Bomberman Blitz (Note: Known in Japan as Anytime Bomberman (いつでもボンバーマン, Itsudemo Bonbāman)) is a DSiWare game developed by Hudson Soft for the Nintendo DSi. It was released on October 7, 2009, in Japan, and in November of the same year in Europe and North America. The game was available for the Nintendo 3DS via the Nintendo eShop until the shop's closure in March 2023.

==Gameplay==
As in other Bomberman games, the player drops bombs in attempt to eliminate other characters by having them be caught in the blast radius. There are also power-ups that give additional abilities, such as being able to pick up and throw bombs off-screen, or increases in character speed or bomb size.

The game has 10 stages to select from, each with unique features.

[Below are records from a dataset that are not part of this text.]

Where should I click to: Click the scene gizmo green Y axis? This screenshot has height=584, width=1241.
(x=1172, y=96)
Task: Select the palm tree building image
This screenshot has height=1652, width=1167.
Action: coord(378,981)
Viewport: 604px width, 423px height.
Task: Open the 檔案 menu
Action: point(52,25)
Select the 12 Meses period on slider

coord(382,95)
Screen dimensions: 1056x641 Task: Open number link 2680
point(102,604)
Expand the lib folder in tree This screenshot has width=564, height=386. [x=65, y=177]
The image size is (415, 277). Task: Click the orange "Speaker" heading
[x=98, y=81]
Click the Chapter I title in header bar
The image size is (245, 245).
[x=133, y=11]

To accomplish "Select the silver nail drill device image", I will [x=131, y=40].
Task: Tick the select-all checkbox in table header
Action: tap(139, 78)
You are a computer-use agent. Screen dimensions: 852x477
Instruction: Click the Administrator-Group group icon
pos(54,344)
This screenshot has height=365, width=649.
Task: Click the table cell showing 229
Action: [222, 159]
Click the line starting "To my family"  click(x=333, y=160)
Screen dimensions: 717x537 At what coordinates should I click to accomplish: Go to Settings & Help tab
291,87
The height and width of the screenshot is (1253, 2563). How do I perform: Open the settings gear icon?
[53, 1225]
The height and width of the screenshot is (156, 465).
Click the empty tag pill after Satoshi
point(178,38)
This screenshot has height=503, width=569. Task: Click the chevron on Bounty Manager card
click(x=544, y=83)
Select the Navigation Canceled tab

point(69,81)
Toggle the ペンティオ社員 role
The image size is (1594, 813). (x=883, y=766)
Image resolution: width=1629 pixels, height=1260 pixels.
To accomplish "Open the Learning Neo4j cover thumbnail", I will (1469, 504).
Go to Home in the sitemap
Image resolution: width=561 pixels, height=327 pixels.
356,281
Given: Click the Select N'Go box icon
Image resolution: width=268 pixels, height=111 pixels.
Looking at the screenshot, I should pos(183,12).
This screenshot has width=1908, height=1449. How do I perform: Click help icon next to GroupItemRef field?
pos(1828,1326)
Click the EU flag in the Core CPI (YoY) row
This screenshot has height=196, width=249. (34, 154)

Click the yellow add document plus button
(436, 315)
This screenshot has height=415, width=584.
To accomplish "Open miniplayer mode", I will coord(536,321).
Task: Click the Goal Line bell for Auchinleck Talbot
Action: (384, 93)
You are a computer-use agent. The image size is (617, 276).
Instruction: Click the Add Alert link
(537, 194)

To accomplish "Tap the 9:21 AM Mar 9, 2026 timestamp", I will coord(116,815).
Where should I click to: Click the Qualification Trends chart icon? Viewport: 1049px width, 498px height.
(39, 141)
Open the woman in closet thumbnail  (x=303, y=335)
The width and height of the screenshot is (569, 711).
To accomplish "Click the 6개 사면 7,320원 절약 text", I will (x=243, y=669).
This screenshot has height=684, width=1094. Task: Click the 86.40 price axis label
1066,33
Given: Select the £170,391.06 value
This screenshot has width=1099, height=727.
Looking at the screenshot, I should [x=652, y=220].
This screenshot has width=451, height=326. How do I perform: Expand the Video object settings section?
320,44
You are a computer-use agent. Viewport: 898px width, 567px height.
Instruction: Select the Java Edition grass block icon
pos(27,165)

The game also features a mode called Bomberman For Beginners where a player may learn the basic movements and strategies, and then later the more advanced along with combat.

Multiplayer was available both locally and over the internet with Nintendo Wi-Fi Connection but online multiplayer and online leaderboards are no longer usable because Nintendo Wi-Fi Connection services were shut down in May 2014. Eight players can play simultaneously locally, while only four could online. Like all Nintendo DS games, a Friend Code needed to be exchanged between two players if players wanted to play with other specific players.